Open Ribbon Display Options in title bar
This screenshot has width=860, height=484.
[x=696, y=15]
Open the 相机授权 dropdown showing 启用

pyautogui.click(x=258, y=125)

==*==

TASK PROMPT:
Write out all the records above again, exactly as they stand.

WRITTEN REPLY:
Open Ribbon Display Options in title bar
This screenshot has width=860, height=484.
[x=696, y=15]
Open the 相机授权 dropdown showing 启用

pyautogui.click(x=258, y=125)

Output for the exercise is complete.